▸ **Exercises to complete**:
1) The Pauli biography says he studied at the University of Munich. Under whom did he study there?
2) Using the Pauli biography, explain why his exclusion principle was significant.
3) Repeat the passage of the Pauli biography between "Pauli was outstanding" and "physics at Zurich.", inclusive, switching "brilliant" to "gifted".

▸ **Excerpted passage**:

Wolfgang Pauli

Biographical

Wolfgang Pauli was born on April 25th, 1900 in Vienna. He received his early education in Vienna before studying at the University of Munich under Arnold Sommerfeld. He obtained his doctor’s degree in 1921 and spent a year at the University of Göttingen as assistant to Max Born and a further year with Niels Bohr at Copenhagen. The years 1923-1928 were spent as a lecturer at the University of Hamburg before his appointment as Professor of Theoretical Physics at the Federal Institute of Technology in Zurich. During 1935-1936, he was visiting Professor at the Institute for Advanced Study, Princeton, New Jersey and he had similar appointments at the University of Michigan (1931 and 1941) and Purdue University (1942). He was elected to the Chair of Theoretical Physics at Princeton in 1940 but he returned to Zurich at the end of World War II.

Pauli was outstanding among the brilliant mid-twentieth century school of physicists. He was recognized as one of the leaders when, barely out of his teens and still a student, he published a masterly exposition of the theory of relativity. His exclusion principle, which is often quoted bearing his name, crystallized the existing knowledge of atomic structure at the time it was postulated and it led to the recognition of the two-valued variable required to characterize the state of an electron. Pauli was the first to recognize the existence of the neutrino, an uncharged and massless particle which carries off energy in radioactive ß-disintegration; this came at the beginning of a great decade, prior to World War II, for his centre of research in theoretical physics at Zurich.

Text and item location entries
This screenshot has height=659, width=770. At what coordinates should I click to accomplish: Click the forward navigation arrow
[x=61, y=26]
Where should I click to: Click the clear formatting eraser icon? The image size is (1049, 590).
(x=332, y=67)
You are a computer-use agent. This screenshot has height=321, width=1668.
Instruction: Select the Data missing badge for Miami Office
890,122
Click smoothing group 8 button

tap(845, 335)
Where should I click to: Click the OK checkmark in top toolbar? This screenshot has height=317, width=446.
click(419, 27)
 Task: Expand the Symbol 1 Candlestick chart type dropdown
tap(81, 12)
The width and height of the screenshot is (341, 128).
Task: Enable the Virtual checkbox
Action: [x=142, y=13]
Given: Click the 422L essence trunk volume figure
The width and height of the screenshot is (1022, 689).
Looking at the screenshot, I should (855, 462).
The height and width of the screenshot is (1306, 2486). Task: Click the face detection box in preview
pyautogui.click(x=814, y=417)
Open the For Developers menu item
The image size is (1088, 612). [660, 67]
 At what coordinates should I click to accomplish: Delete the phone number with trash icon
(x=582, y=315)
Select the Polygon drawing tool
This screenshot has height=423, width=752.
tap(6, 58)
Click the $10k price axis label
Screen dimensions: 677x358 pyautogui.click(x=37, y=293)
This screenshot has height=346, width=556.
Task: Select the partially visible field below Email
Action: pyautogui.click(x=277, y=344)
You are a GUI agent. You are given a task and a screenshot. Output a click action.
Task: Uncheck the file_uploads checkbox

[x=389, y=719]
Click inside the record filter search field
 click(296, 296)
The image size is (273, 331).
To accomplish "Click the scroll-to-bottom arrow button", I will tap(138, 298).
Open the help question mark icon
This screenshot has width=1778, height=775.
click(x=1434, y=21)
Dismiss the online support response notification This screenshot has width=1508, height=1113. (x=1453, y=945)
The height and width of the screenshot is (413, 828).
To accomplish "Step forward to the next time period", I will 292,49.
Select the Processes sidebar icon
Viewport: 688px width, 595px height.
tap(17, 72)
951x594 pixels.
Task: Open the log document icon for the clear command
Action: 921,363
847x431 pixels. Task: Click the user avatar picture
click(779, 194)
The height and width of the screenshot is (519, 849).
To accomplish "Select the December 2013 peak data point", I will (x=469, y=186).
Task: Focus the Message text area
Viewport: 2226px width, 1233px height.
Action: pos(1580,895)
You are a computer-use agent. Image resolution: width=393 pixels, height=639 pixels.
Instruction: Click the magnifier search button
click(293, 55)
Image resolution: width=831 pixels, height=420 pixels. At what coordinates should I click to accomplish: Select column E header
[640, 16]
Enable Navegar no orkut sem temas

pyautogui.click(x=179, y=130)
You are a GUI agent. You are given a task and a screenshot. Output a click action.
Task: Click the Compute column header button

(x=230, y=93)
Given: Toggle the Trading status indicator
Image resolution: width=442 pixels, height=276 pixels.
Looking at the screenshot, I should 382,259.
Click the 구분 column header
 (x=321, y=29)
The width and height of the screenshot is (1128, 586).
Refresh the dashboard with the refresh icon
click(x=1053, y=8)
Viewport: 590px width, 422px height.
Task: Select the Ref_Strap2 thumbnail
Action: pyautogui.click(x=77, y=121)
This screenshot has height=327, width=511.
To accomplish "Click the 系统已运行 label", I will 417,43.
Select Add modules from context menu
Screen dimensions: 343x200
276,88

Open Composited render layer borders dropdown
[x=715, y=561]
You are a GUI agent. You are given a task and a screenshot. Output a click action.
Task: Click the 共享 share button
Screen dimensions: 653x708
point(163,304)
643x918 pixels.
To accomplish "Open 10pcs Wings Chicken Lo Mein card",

▸ **Answers to the exercise**:
1) Arnold Sommerfeld.

2) It crystallized what was known about atomic structure at the time it was put forward. It also led to the recognition of the two-valued variable needed to characterize the state of an electron.

3)
Pauli was outstanding among the gifted mid-twentieth century school of physicists. He was recognized as one of the leaders when, barely out of his teens and still a student, he published a masterly exposition of the theory of relativity. His exclusion principle, which is often quoted bearing his name, crystallized the existing knowledge of atomic structure at the time it was postulated and it led to the recognition of the two-valued variable required to characterize the state of an electron. Pauli was the first to recognize the existence of the neutrino, an uncharged and massless particle which carries off energy in radioactive ß-disintegration; this came at the beginning of a great decade, prior to World War II, for his centre of research in theoretical physics at Zurich.